→ **MATERIAL FOR THE TASK**
════════

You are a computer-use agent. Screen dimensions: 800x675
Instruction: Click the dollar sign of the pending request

════════

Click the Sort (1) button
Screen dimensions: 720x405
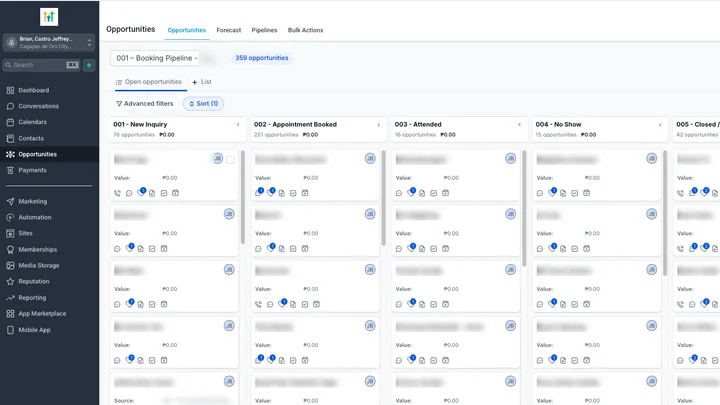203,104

════════

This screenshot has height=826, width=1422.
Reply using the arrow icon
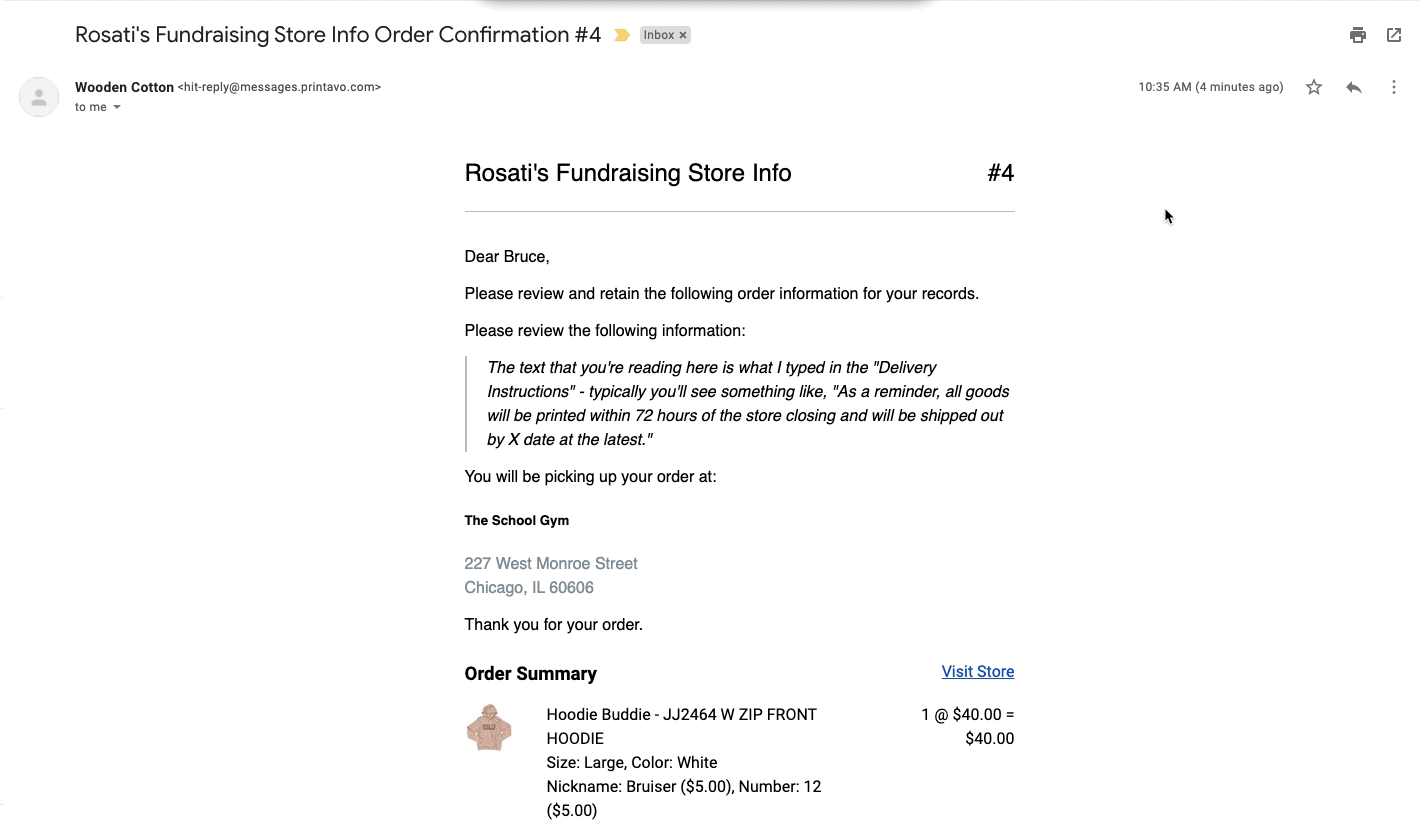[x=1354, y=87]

════════

→ **AIM OF THE TASK**
Looking at the entries above, can you reproduce exactly the lines from the one that holds "You are a computer-use" through the one that holds "Instruction: Click the", and only those?

→ **RESPONSE TO THIS TASK**
You are a computer-use agent. Screen dimensions: 800x675
Instruction: Click the dollar sign of the pending request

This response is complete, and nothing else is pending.